BEGIN
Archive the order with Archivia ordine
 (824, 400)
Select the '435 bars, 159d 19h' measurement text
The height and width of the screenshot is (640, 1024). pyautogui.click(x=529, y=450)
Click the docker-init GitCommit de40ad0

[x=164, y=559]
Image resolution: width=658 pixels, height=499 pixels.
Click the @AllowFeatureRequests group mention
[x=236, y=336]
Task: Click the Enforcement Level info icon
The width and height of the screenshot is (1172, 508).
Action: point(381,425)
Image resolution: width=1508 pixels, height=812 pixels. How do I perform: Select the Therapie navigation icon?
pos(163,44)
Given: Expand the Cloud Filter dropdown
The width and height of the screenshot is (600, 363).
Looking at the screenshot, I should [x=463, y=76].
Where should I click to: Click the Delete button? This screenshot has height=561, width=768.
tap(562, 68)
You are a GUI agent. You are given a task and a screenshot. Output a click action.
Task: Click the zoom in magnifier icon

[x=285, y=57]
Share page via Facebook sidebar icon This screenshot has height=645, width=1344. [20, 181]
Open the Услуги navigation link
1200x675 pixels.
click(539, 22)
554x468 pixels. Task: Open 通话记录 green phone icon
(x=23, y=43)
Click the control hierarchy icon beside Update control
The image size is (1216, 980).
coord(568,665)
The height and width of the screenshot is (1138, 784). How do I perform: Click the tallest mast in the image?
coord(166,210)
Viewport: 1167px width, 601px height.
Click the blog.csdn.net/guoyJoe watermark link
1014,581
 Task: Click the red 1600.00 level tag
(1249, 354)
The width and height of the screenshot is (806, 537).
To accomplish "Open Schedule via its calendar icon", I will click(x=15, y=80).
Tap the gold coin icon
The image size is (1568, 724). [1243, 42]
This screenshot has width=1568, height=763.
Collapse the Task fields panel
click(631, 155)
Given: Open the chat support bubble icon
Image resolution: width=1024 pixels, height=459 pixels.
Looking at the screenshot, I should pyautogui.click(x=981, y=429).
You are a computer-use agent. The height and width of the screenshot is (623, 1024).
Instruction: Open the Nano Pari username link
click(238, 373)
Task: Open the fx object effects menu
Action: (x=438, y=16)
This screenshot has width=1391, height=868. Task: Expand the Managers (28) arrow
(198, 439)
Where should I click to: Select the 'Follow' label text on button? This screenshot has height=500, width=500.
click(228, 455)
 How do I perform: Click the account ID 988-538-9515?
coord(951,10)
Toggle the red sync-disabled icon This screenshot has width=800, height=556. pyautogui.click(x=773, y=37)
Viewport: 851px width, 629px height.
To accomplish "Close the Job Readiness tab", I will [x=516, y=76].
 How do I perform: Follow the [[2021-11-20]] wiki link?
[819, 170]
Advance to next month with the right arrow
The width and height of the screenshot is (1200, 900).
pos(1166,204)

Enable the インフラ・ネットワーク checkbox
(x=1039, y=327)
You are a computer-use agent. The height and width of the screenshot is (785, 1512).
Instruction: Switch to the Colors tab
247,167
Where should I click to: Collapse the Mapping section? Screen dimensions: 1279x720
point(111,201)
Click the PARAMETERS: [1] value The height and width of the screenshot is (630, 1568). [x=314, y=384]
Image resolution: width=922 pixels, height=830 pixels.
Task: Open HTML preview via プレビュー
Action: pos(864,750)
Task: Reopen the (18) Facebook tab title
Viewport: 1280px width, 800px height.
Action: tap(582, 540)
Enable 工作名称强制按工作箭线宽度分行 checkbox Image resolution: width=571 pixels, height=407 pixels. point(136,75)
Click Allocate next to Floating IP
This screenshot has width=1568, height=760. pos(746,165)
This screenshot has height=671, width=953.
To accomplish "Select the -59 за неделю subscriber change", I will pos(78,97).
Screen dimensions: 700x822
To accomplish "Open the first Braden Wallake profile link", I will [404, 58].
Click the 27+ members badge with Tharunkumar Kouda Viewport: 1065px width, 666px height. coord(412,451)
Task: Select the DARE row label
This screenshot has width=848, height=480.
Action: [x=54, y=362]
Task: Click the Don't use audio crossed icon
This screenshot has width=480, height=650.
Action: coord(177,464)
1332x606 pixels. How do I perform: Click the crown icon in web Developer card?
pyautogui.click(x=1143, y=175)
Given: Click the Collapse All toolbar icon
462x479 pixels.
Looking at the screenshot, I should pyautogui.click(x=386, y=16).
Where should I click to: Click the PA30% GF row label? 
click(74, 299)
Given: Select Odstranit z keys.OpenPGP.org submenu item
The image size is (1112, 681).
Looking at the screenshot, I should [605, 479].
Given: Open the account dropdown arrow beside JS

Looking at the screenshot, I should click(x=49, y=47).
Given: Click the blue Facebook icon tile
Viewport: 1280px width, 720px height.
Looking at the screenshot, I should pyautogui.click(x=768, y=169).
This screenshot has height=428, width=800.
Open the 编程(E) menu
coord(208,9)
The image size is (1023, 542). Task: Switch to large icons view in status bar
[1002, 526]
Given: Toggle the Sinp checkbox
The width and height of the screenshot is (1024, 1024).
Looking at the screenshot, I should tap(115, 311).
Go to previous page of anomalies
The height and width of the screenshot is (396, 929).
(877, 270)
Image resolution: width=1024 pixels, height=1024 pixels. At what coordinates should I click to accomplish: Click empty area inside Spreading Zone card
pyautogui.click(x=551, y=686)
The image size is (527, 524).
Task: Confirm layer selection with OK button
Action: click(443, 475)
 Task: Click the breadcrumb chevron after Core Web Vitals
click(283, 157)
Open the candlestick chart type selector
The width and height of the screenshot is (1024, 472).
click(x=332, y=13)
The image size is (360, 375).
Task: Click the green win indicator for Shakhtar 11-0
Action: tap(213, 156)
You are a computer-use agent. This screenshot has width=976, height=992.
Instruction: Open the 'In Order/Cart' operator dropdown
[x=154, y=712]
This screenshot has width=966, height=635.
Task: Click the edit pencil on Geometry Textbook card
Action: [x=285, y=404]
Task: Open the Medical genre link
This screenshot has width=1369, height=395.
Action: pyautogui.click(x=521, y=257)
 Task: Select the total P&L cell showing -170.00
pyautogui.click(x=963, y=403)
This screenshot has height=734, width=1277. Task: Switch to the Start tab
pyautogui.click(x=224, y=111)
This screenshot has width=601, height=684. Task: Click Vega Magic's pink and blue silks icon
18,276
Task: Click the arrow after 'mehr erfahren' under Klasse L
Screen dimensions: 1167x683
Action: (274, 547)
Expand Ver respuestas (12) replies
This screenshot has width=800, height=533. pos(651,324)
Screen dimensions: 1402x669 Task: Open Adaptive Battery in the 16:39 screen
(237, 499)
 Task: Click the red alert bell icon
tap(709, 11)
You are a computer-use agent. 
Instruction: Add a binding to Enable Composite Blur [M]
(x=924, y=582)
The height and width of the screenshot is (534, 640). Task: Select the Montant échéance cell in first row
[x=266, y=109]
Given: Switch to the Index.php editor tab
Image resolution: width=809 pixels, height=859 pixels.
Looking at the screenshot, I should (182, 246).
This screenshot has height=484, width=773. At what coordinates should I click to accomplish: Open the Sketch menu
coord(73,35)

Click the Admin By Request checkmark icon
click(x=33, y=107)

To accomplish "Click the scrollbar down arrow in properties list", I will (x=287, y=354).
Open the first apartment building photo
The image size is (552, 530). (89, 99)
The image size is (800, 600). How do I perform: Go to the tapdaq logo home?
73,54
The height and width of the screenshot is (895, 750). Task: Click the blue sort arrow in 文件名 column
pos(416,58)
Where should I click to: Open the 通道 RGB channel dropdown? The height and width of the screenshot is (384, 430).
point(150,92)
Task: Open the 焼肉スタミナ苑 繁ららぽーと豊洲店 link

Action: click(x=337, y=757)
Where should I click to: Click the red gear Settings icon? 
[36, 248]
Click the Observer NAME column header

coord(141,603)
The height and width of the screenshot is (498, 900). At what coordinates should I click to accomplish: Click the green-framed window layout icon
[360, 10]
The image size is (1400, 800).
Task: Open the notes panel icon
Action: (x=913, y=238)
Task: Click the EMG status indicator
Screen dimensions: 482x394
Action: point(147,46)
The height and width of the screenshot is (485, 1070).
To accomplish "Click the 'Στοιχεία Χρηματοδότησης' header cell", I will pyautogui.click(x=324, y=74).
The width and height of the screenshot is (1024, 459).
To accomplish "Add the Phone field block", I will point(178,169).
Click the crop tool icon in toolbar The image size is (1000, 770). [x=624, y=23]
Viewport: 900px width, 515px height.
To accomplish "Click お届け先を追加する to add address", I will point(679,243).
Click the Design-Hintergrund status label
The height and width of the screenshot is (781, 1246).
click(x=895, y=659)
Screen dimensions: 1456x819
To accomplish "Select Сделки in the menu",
END
- What is expected -
Looking at the data above, write out exactly the lines that start at the one containing "Given: Open the account" and end at the one containing "Given: Toggle the Sinp checkbox"; include both and nothing beyond.

- The completed task -
Given: Open the account dropdown arrow beside JS

Looking at the screenshot, I should click(x=49, y=47).
Given: Click the blue Facebook icon tile
Viewport: 1280px width, 720px height.
Looking at the screenshot, I should pyautogui.click(x=768, y=169).
This screenshot has height=428, width=800.
Open the 编程(E) menu
coord(208,9)
The image size is (1023, 542). Task: Switch to large icons view in status bar
[1002, 526]
Given: Toggle the Sinp checkbox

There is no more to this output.